Sorry for the off topic.

Hillary, the Jewish diaspora your grandfather got isn't too unusual in comparison to the Spanish average of 5 percent on national genographic so I wouldn't look into this much.
 
My money is on most of the European admixture being acquired in the near east, and not from Romans. Anthrogenica likes to use the annoying Roman converts idea (what makes it "annoying" is there's a lack of ibd between Jews and Italians, so it's misleading with respect to that). The model that's almost always used there to describe ashkenazi is about 30 percent Tuscan 20 percent Western and Eastern Europe, 50 percent middle eastern, if I recall. The source of the Southern European admixture was likely from a Southern European group with a lot of EEF that settled in the Levant, going by the abstract in the Canaanite thread (models ashkenazi as 55 Bronze Age Canaanite-45 percent Neolithic Central Europeans, makes sense except there should be a small amount of extra western and Eastern European as well).

Sorry for the off topic.

Hillary, the Jewish diaspora your grandfather got isn't too unusual in comparison to the Spanish average of 5 percent on national genographic so I wouldn't look into this much.

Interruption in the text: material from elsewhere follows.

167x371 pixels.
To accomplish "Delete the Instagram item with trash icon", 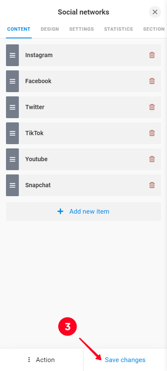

Yes but i think what I was trying to ask is the amount of Asia Minor in relation to the Jewish common? It seems to be quite a lot so perhaps what that suggests is a more recent arrival to Madeira, from maybe the ottomans? Helix also includes Greek in their Asia Minor component as well. Additionally, after this Helix update perhaps the Jewish will become Baltic, or Eastern European.